La transformation digitale, coûteuse mais rentable ?

La transformation digitale, coûteuse mais rentable ?

Migration vers le cloud, collecte de données, automatisation... Cette année, les entreprises dans le monde devraient dépenser 1.180 milliards de dollars pour leur transformation digitale. D’après l’International Data Corporation (IDC), c’est 18% de plus qu’en 2018, la croissance devant même dépasser les 20% dans le secteur de la finance par exemple. Et la tendance devrait s’accélérer. 

Mais la répartition géographique de ces investissements est inégale, plus de la moitié de ceux-ci étant réalisés aux Etats-Unis ou en Chine. L’Europe occidentale, elle, représente moins de 20% des dépenses en matière de transformation digitale.

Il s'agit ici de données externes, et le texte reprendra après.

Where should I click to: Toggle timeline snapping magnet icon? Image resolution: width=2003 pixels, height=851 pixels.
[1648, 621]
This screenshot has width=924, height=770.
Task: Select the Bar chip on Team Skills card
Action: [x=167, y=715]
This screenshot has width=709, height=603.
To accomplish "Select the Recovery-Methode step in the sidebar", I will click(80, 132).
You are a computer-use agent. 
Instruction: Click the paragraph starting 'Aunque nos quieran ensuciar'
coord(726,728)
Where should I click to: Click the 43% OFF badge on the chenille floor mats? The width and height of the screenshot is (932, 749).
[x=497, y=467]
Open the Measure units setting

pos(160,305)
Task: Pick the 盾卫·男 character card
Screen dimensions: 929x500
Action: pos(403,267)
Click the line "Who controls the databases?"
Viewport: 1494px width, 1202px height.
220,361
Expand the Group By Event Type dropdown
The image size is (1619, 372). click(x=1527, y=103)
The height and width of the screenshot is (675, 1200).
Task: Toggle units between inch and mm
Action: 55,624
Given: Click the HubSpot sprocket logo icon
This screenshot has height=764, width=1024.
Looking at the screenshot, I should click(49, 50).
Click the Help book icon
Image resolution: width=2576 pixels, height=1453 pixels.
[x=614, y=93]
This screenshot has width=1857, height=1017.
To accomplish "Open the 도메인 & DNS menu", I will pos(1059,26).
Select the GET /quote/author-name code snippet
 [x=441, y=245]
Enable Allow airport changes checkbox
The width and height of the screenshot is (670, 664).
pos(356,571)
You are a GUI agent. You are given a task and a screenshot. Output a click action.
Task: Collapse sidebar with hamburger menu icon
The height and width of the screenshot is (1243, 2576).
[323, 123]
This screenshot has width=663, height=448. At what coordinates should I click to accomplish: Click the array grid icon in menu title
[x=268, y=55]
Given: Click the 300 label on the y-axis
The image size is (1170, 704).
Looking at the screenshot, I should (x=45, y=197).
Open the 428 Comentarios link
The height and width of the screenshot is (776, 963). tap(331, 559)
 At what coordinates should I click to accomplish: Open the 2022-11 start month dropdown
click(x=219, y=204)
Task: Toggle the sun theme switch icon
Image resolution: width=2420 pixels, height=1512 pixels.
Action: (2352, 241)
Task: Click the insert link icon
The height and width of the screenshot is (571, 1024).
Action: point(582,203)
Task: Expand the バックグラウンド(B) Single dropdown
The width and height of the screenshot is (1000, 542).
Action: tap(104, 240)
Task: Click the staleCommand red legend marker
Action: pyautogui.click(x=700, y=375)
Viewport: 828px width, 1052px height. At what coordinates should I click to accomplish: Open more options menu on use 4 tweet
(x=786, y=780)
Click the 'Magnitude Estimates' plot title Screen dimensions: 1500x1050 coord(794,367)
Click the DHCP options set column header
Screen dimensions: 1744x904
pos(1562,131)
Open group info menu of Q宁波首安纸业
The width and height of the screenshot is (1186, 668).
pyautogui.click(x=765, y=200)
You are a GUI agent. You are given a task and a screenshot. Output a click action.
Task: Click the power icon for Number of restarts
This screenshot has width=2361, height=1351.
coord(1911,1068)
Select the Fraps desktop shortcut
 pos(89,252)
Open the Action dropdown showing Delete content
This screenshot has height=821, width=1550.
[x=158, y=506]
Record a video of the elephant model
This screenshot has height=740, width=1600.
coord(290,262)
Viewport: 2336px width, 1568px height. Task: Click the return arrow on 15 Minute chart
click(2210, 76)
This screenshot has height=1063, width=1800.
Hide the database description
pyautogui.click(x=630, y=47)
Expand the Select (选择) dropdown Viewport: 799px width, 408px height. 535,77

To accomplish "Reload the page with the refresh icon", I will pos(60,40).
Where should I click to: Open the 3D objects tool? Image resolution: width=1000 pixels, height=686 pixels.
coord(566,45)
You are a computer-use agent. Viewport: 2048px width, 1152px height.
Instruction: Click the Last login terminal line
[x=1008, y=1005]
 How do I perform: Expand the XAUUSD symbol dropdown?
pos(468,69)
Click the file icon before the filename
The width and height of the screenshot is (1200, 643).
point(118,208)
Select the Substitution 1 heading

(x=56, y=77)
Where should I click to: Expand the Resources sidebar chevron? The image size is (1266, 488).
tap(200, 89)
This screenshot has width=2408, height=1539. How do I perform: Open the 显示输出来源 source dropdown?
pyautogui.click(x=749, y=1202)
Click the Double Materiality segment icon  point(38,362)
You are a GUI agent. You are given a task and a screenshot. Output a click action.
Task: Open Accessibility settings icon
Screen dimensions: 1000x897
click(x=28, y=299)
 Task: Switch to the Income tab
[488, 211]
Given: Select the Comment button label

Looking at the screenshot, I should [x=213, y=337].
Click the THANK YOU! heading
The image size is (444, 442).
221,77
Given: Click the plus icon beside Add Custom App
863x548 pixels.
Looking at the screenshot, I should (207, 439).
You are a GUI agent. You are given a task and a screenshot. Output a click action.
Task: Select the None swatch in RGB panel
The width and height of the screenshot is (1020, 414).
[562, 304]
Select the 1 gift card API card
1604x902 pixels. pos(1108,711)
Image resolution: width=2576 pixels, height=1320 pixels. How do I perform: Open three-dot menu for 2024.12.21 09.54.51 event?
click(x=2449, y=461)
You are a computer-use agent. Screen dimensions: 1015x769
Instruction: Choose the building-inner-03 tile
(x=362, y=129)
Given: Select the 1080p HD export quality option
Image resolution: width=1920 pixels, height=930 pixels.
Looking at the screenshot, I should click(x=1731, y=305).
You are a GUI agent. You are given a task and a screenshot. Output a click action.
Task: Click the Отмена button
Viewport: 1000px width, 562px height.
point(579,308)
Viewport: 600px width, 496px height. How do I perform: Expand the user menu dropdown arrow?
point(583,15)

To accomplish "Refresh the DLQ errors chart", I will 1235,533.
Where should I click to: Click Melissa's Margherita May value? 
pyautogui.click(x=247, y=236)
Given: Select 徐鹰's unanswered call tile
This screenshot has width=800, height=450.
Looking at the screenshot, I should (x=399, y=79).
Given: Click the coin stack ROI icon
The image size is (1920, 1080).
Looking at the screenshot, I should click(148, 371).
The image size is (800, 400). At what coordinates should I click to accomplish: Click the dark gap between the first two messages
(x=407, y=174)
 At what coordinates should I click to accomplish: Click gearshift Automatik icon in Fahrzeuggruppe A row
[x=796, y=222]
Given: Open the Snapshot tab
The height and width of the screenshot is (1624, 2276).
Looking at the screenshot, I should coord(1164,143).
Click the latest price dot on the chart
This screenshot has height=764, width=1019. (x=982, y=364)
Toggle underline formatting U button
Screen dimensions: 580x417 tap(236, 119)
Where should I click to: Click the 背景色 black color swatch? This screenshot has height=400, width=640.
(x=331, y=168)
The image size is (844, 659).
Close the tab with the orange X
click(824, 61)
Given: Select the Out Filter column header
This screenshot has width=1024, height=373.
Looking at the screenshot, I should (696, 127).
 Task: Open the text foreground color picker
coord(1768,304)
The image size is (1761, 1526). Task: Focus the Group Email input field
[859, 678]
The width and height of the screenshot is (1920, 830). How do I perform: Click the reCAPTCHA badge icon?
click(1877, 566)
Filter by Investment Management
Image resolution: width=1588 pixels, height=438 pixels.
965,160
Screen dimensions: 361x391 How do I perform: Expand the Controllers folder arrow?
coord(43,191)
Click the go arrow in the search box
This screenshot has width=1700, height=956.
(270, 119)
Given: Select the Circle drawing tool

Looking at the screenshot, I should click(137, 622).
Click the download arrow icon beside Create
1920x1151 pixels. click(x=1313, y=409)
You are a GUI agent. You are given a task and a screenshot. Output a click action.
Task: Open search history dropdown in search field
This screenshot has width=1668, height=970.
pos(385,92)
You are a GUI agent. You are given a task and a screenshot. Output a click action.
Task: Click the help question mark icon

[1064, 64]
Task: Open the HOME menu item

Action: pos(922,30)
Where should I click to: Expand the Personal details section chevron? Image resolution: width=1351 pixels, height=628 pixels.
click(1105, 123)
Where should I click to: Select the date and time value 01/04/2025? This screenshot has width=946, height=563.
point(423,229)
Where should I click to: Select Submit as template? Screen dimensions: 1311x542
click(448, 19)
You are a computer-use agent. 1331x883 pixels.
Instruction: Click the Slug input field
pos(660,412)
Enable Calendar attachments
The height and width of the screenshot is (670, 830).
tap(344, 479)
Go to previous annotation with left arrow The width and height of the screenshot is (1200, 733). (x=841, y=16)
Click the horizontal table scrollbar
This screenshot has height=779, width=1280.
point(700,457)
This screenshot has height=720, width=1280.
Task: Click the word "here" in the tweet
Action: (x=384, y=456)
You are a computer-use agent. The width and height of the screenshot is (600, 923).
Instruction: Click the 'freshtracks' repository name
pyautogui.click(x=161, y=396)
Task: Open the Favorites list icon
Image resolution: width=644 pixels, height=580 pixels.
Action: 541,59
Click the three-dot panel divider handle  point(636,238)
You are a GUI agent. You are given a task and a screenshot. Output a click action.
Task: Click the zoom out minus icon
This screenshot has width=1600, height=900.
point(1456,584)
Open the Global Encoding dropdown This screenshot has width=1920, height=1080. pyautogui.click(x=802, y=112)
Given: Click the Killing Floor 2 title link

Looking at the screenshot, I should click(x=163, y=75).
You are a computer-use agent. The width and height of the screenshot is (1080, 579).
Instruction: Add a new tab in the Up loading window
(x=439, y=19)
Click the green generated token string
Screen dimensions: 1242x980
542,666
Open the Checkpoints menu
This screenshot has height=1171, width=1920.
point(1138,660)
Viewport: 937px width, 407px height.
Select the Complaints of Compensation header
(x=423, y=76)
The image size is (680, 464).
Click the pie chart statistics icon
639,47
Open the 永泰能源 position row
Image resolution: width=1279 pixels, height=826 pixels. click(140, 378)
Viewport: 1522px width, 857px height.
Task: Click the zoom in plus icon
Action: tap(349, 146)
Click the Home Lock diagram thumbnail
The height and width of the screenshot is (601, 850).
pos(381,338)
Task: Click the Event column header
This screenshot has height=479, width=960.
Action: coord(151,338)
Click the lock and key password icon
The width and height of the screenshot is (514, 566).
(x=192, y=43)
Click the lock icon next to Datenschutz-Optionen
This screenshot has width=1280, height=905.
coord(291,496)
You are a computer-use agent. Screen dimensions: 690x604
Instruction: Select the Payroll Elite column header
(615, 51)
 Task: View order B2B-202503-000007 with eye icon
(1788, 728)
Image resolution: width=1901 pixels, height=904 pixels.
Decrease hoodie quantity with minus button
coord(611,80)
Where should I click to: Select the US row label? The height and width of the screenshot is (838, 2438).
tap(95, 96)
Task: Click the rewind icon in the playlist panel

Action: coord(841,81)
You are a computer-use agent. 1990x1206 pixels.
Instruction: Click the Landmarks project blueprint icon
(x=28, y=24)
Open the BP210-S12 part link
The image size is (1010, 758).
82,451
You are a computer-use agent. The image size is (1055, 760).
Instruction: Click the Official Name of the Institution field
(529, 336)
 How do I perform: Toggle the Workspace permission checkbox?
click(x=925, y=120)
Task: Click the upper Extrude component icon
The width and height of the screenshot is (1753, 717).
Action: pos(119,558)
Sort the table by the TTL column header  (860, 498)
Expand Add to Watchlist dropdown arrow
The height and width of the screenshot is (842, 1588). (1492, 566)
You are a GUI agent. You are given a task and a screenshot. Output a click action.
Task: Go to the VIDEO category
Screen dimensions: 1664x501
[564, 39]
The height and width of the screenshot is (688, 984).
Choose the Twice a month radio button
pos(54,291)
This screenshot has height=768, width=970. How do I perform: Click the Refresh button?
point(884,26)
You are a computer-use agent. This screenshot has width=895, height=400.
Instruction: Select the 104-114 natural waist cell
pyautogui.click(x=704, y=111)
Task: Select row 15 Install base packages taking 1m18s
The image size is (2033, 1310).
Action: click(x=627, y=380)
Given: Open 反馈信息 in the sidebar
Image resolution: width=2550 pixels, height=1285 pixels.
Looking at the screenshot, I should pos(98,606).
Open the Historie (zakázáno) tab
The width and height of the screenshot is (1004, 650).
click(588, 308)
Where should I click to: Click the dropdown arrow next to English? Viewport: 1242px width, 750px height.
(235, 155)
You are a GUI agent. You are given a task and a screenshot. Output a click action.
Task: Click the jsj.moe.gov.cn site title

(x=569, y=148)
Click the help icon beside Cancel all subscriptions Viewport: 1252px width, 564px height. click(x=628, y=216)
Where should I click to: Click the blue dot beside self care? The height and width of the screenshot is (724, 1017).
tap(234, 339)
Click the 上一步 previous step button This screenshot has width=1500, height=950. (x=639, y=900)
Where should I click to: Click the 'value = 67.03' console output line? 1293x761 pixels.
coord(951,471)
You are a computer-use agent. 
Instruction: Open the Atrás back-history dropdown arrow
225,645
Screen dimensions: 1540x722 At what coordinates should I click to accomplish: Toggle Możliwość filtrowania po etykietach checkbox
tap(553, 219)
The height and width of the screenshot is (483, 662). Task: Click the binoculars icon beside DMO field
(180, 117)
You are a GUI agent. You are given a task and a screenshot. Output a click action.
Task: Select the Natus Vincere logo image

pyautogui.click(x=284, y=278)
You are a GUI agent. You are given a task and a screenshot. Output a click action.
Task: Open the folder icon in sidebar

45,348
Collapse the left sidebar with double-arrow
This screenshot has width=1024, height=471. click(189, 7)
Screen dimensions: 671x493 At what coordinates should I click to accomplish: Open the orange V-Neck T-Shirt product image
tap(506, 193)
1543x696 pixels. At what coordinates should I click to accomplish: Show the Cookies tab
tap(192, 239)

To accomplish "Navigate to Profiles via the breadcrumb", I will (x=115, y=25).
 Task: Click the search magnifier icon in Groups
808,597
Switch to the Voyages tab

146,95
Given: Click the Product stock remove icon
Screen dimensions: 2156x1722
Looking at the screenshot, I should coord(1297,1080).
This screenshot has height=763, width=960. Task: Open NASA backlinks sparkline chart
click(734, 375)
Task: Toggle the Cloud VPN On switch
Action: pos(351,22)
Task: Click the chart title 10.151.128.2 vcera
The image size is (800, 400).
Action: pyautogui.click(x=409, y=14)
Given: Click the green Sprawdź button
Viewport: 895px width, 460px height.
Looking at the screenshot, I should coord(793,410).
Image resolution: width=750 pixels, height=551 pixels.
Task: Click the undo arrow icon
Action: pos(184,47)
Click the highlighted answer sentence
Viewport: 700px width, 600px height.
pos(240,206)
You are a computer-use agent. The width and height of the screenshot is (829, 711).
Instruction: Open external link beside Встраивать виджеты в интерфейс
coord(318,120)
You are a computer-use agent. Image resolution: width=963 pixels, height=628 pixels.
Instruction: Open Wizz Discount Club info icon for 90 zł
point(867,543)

Et ce n’est pas la Belgique qui relèvera le niveau. Dans le dernier classement de l’Institute for Management Development, notre pays ne figurait plus qu’à la 33e place (26 de moins qu’en 2015) pour ce qui est de l’agilité des entreprises dans un environnement digitalisé.  

La transformation digitale, un passage obligé ? 

Le terme “transformation digitale” apparaît pour la première fois en 2000 sous la plume de Keyur Patel et Pat Mac Carthy. C’est alors, pour les entreprises, la traduction d’une prise de conscience : la nécessité de s’adapter à un nouvel environnement. D’un côté, l’arrivée sur le marché de nouveaux concurrents, qui ont fait du numérique leur core business. De l’autre, l’émergence de nouvelles attentes chez le consommateur, avide d’une communication plus fluide et plus personnalisée avec les entreprises.   

Cela veut-il dire cependant que tous les acteurs doivent systématiquement en passer par la transformation digitale pour survivre ? La question est plus que légitime. En effet, la procédure nécessite, on l’a vu, des investissements, mais pas seulement. Également du temps, et donc... de la patience. Eh oui, une telle transformation peut prendre des années, surtout dans les très grandes entreprises. D’après Forbes, 2 ans chez Nike ou Home Depot par exemple, 5 ans chez Microsoft, voire même 7 ans chez Hasbro ou Best Buy.   

Mais le jeu en vaut-il la chandelle ?  

Peut-être pas pour le commerçant du coin mais pour les autres, les chiffres semblent faire pencher la balance vers l’affirmative. Certes, les difficultés à intégrer les nouvelles technologies peuvent coûter cher aux sociétés, entre 250.000 et 500.000 dollars par an pour les grandes structures d’après une étude de Cleo, mais, bien négociée, cette transition s’avère rapidement très rentable. “ Notre étude indique clairement que les entreprises qui ont investi lourdement dans la transformation digitale ces deux ou trois dernières années en récoltent déjà les fruits en termes de croissance des revenus et de bénéfices nets, si on les compare à celles qui ne l’ont pas fait”, indique Craig Simpson, research manager à l’IDC. 

D’après une étude de PwC, menée en Belgique, ce constat n’est d’ailleurs pas une surprise pour les dirigeants d’entreprises. En investissant dans le digital et ses différentes composantes (automatisation, intelligence artificielle, etc.), 57% d’entre eux s’attendent en effet à voir leur chiffre d’affaires progresser, grâce notamment à des réductions de coûts et des gains de productivité. 8 sur 10 considèrent même cette digitalisation nécessaire pour pouvoir innover. Et n’oublions pas, sans transformation digitale, pas vraiment de présence sur les réseaux sociaux ni de collectes de données. Des données qui, si elles sont bien utilisées, permettent de mieux cibler et donc anticiper les attentes des clients, mais aussi des salariés.